# START OF Provided entries

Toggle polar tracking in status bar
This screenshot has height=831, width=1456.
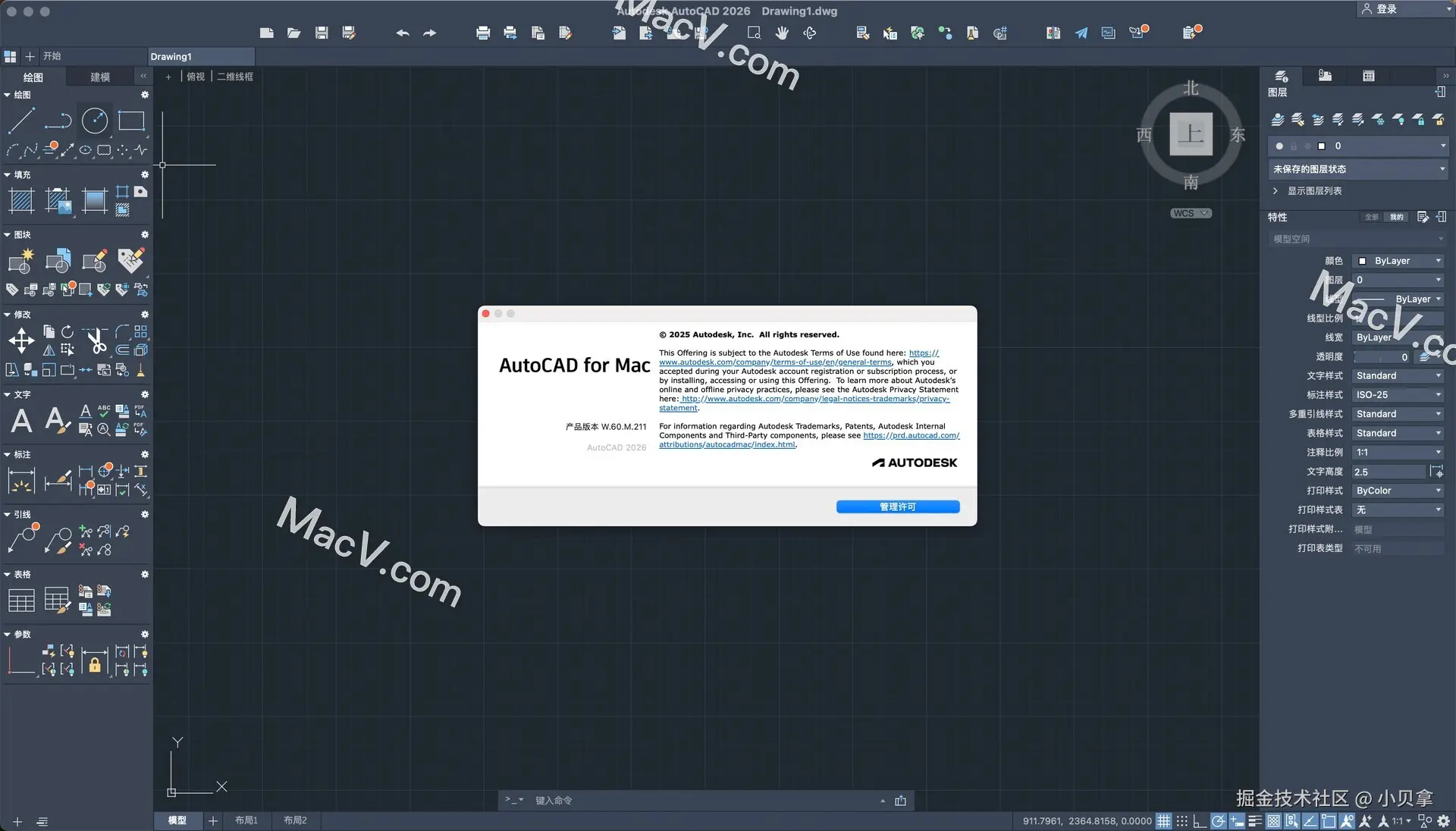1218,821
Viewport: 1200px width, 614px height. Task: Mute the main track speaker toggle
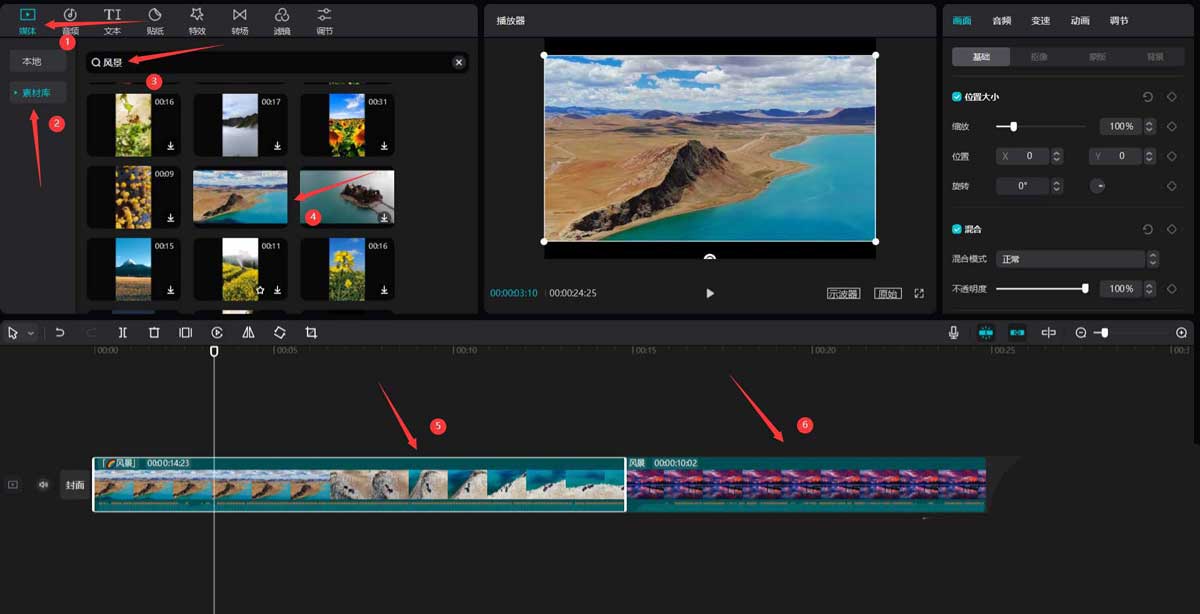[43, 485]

# END OF Provided entries
# START OF Provided entries

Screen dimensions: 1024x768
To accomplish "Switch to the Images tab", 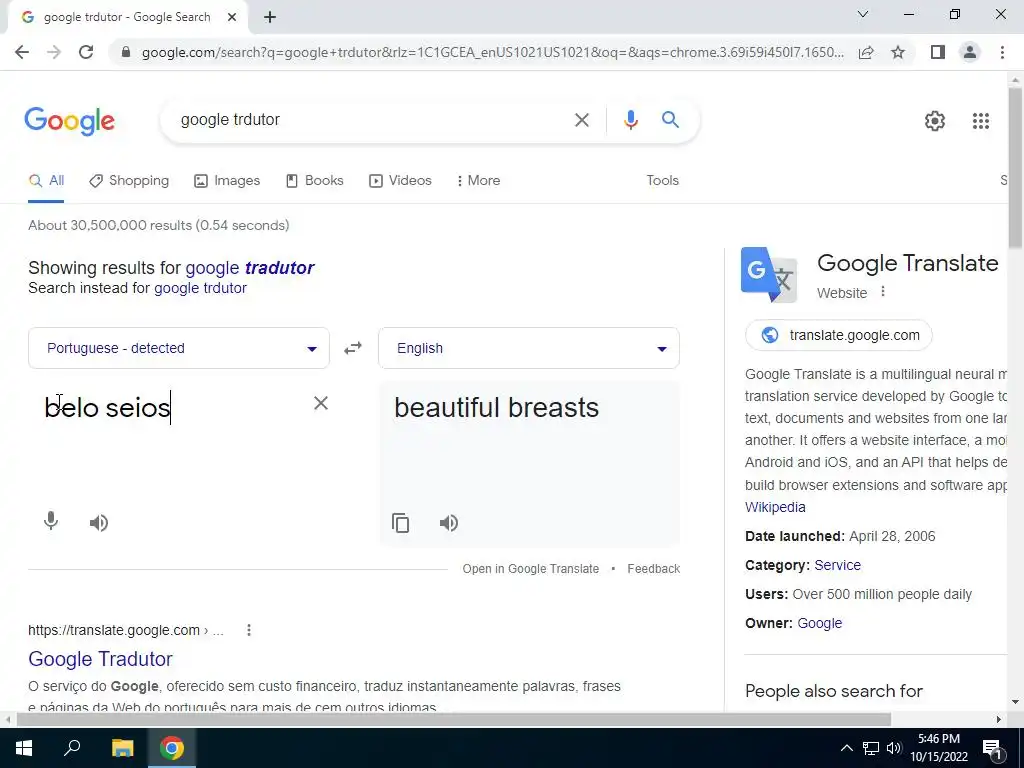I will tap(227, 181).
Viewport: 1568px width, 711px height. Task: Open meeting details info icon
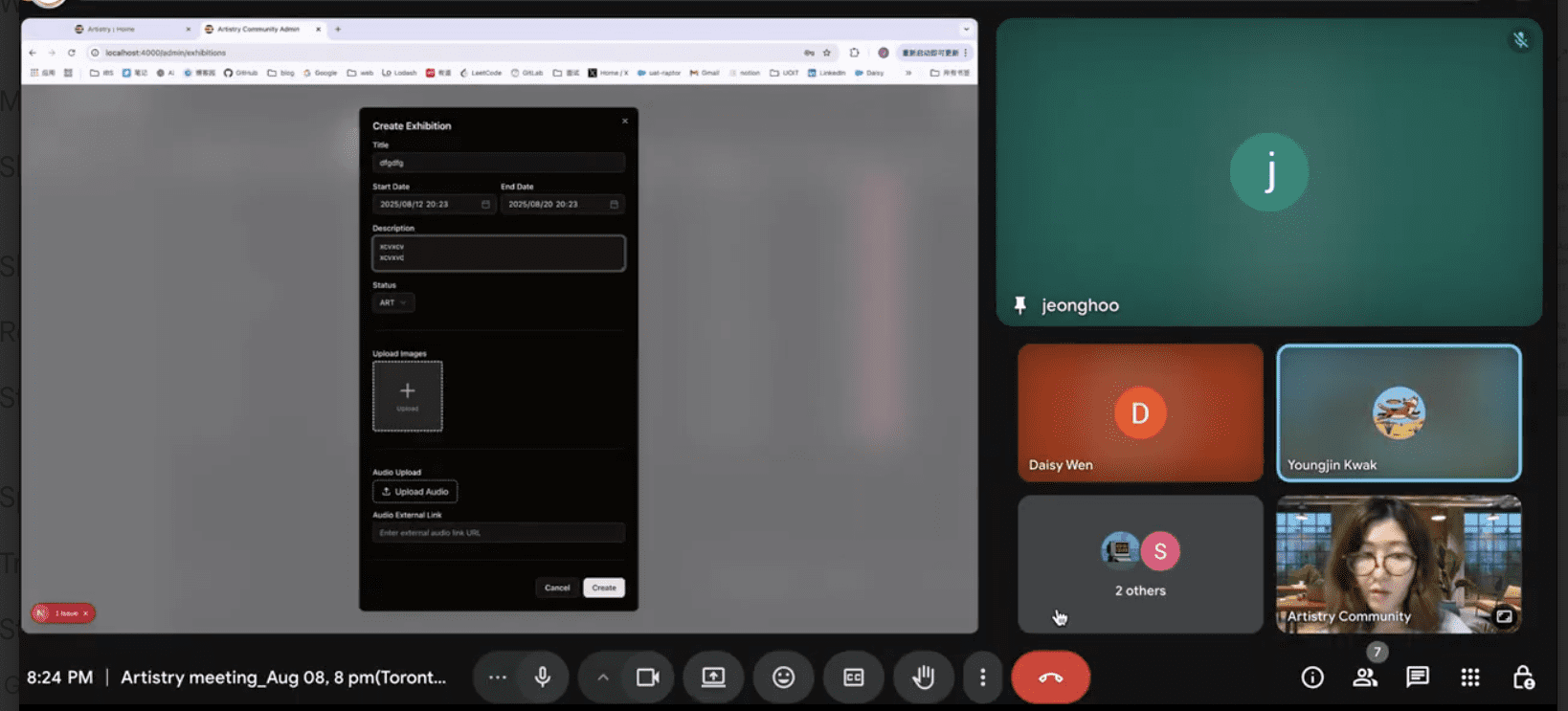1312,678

# END OF Provided entries
# START OF Provided entries

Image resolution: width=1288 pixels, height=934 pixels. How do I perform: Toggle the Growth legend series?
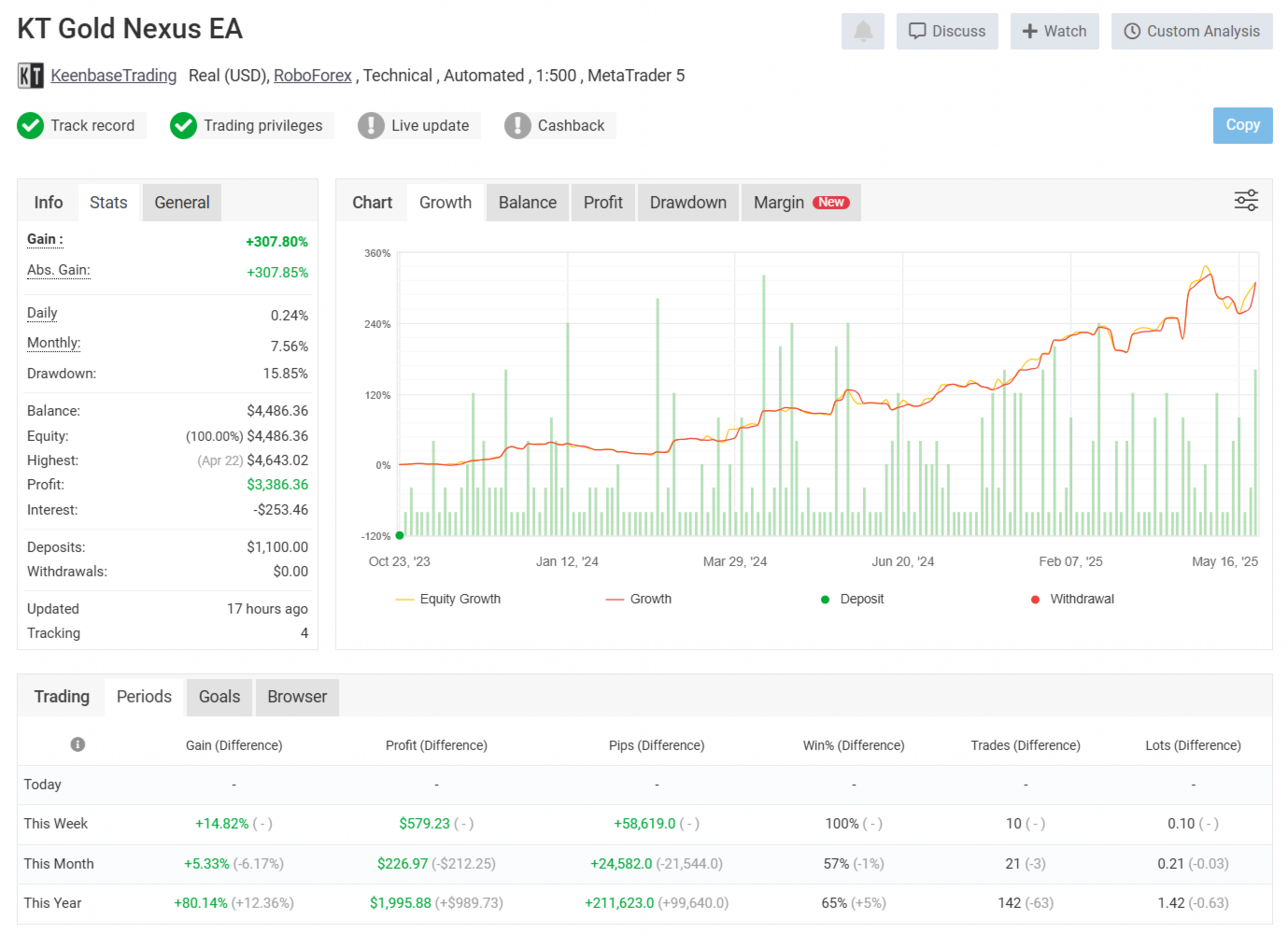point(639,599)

# END OF Provided entries

What to do => Rename "Image resolution" to "Screen size" in the lines starting with the one containing "Image resolution: width=1288" and going on through the one containing "point(639,599)", and return only those lines with everything else unchanged. Leave the pictures out.

Exercise solution =>
Screen size: width=1288 pixels, height=934 pixels. How do I perform: Toggle the Growth legend series?
point(639,599)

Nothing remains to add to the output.